> _Written task_
Could you arrange the stretch of rows from the start through the line containing "The width and height of the screenshot is (900, 639)." as a Markdown table with the columns No. and Text, numbering each line and leaving out any blank ones?

=== Dataset content ===

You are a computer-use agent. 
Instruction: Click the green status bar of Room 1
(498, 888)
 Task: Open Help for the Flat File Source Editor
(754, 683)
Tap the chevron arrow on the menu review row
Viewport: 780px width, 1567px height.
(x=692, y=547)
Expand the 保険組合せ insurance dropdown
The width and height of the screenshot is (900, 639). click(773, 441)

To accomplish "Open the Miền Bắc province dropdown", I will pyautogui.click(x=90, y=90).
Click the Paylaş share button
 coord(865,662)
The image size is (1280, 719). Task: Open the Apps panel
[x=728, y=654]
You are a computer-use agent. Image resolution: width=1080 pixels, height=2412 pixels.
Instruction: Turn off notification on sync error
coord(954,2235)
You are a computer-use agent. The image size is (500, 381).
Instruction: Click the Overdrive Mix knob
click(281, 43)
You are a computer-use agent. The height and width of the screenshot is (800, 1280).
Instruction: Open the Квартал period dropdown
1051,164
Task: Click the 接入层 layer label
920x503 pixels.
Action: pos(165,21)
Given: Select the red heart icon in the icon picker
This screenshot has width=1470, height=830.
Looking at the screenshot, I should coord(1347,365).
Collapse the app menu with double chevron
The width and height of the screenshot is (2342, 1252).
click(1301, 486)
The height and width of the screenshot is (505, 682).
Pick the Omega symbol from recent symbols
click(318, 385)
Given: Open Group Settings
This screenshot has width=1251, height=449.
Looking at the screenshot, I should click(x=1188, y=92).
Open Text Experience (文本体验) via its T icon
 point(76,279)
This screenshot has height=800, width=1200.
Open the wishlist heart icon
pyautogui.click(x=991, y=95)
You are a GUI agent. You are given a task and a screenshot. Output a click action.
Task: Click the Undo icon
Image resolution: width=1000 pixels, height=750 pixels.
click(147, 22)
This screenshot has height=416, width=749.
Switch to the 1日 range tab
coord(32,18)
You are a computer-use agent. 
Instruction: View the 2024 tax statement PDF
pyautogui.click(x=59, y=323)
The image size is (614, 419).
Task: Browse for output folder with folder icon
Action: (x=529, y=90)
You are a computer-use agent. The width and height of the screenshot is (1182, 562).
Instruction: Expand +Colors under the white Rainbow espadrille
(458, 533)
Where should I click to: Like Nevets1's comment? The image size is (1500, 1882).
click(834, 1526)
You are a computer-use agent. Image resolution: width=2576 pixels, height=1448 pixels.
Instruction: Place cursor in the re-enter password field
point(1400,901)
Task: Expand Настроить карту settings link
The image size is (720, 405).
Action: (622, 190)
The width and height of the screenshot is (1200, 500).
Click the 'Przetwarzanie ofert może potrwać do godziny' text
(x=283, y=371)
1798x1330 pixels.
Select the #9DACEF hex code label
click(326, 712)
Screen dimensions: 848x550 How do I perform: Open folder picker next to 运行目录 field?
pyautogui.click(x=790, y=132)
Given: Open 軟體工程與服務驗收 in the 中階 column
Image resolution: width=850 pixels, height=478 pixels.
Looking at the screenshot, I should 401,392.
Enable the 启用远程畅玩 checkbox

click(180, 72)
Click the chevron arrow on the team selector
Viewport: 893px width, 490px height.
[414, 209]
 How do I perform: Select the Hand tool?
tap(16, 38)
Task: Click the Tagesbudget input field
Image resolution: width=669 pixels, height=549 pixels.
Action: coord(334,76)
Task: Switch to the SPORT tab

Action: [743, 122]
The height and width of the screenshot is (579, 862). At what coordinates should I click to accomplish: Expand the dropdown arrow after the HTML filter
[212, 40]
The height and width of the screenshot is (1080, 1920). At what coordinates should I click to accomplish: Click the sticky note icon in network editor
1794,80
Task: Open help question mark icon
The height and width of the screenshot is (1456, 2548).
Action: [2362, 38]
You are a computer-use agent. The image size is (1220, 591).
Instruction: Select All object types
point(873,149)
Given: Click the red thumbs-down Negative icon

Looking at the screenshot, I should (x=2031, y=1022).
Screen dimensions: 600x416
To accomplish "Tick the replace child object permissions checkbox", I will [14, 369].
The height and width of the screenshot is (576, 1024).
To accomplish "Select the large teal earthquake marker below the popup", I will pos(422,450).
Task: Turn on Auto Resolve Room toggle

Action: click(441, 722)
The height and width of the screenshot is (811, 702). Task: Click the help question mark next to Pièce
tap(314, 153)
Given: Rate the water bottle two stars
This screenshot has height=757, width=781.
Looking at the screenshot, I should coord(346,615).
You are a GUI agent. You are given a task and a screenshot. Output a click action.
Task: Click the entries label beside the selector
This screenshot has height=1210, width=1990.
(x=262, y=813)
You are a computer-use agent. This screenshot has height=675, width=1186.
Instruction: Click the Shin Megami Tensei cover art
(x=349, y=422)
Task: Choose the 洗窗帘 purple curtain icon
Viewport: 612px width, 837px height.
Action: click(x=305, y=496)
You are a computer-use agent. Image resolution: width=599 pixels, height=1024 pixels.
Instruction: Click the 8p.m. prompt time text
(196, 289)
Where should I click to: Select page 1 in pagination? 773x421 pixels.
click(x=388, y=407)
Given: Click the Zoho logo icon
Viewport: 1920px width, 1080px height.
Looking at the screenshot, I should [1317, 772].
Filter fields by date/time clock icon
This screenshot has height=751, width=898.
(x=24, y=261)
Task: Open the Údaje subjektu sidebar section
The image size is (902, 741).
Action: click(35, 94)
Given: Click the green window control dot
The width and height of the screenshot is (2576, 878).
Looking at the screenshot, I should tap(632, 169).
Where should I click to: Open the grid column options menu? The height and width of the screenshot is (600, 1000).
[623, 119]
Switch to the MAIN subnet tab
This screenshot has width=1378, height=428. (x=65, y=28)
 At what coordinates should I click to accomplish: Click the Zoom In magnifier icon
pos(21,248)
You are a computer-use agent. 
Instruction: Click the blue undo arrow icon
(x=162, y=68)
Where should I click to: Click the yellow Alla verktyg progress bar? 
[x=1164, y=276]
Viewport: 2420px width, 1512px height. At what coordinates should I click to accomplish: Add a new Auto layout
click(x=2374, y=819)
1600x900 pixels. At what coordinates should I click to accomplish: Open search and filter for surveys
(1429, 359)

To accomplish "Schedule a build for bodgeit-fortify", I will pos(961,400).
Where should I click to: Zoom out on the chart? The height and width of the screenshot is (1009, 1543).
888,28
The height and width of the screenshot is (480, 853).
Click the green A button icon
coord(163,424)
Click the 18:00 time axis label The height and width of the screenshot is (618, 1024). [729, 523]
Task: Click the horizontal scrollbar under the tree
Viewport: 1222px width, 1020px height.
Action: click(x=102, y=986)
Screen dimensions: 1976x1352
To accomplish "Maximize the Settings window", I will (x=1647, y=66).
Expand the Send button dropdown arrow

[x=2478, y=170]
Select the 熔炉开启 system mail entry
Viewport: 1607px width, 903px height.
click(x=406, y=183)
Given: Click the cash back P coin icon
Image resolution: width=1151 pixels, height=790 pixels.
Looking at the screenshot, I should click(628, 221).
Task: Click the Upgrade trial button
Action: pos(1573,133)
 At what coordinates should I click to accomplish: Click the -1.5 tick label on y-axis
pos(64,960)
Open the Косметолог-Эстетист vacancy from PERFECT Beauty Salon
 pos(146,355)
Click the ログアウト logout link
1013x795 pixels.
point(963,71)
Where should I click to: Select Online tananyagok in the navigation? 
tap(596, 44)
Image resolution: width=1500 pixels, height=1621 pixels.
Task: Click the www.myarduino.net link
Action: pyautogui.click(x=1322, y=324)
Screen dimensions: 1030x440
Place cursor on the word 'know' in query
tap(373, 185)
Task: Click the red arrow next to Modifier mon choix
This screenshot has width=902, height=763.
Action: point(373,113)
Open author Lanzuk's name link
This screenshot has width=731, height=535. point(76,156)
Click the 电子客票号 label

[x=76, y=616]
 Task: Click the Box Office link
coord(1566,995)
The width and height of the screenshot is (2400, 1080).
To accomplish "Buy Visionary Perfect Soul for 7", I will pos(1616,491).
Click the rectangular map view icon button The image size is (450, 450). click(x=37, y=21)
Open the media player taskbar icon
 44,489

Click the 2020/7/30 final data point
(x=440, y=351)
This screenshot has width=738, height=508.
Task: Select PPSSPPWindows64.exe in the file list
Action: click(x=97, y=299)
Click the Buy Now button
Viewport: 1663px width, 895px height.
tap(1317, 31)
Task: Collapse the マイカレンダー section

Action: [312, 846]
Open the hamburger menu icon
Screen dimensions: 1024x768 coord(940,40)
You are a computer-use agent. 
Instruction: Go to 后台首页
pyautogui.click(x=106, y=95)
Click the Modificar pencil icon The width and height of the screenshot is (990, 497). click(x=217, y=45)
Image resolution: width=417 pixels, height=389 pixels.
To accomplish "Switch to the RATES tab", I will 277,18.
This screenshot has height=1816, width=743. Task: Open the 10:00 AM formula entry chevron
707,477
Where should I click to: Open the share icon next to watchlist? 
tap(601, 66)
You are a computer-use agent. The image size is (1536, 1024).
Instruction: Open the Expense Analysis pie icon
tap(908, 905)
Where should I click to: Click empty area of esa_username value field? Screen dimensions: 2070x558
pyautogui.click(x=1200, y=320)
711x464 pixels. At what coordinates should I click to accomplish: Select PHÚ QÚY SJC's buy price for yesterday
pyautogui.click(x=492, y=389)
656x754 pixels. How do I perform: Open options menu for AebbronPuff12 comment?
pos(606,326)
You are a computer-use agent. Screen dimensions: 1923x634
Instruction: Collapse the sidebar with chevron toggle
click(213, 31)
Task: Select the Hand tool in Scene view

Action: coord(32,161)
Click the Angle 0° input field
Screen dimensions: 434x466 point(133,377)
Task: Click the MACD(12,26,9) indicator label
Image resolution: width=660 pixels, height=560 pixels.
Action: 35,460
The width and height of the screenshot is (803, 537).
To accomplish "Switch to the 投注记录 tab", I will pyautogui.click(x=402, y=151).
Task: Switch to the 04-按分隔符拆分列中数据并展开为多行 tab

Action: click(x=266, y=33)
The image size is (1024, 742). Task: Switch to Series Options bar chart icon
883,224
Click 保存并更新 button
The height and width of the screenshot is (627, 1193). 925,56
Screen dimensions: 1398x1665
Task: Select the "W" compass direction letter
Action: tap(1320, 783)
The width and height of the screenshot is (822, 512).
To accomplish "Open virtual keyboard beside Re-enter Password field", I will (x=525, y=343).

===

> _Response to the exercise_
| No. | Text |
|---|---|
| 1 | You are a computer-use agent.  |
| 2 | Instruction: Click the green status bar of Room 1 |
| 3 | (498, 888) |
| 4 |  Task: Open Help for the Flat File Source Editor |
| 5 | (754, 683) |
| 6 | Tap the chevron arrow on the menu review row |
| 7 | Viewport: 780px width, 1567px height. |
| 8 | (x=692, y=547) |
| 9 | Expand the 保険組合せ insurance dropdown |
| 10 | The width and height of the screenshot is (900, 639). click(773, 441) |